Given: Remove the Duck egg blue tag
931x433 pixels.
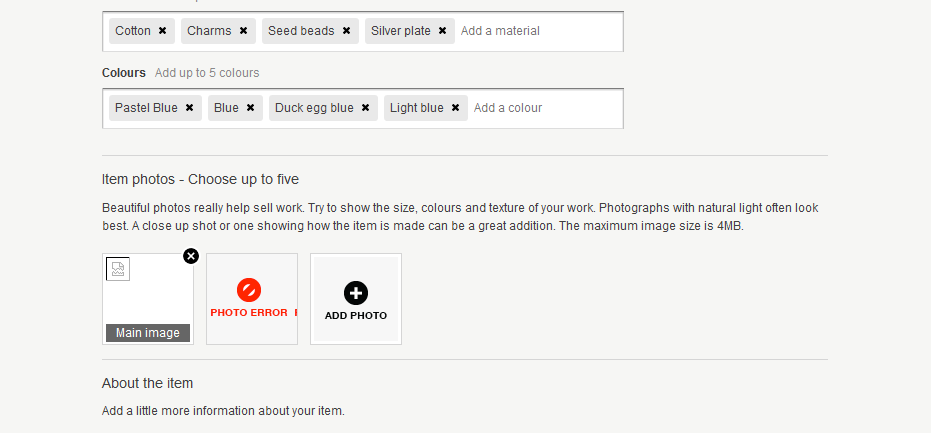Looking at the screenshot, I should (365, 108).
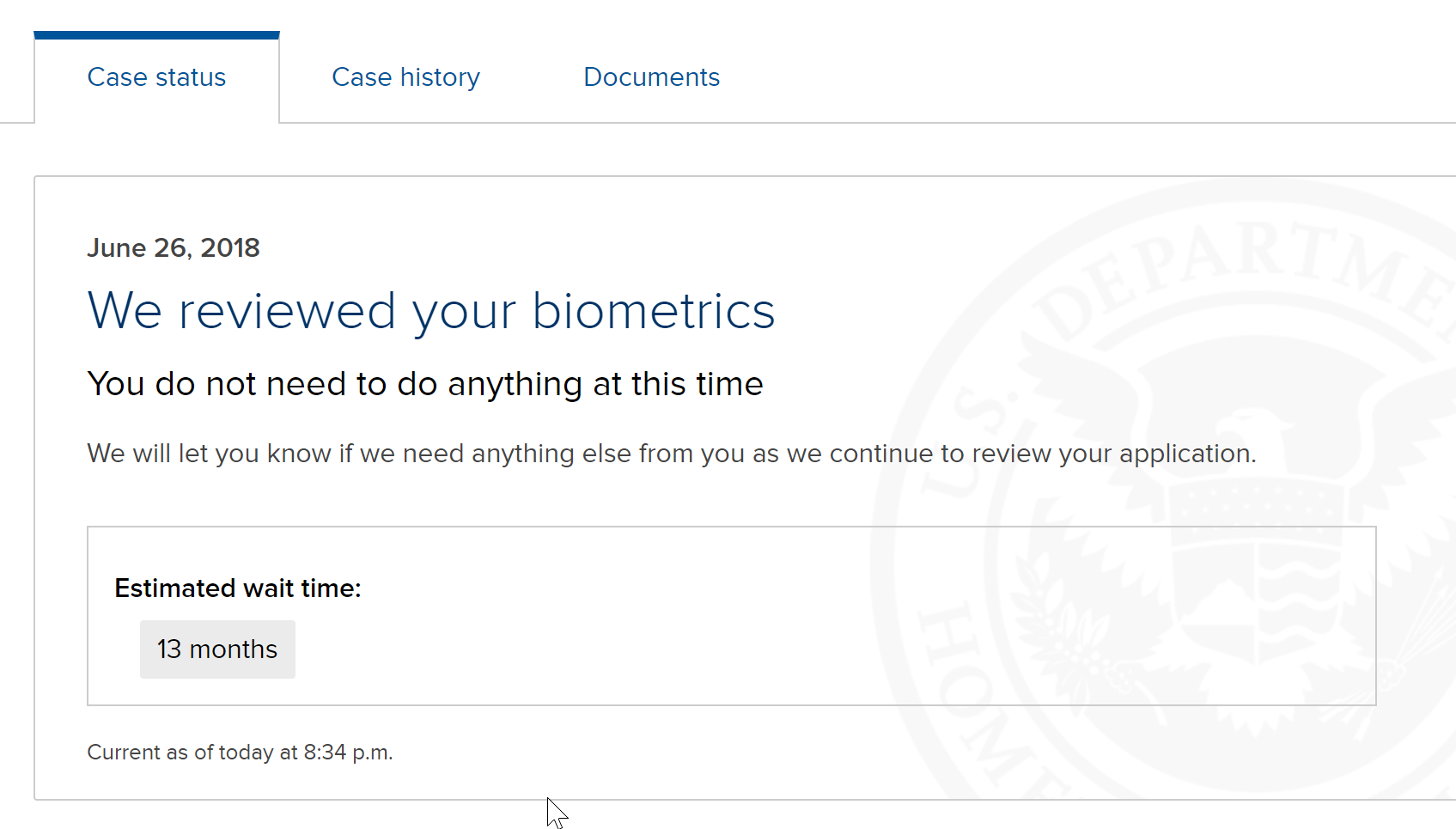
Task: Click the blue bar above Case status
Action: pos(156,35)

**ASSIGNMENT:** Each record above needs to be copied exactly, with images left out.

**RESULT:**
Given: Remove the Duck egg blue tag
931x433 pixels.
Looking at the screenshot, I should (365, 108).
Task: Click the blue bar above Case status
Action: pos(156,35)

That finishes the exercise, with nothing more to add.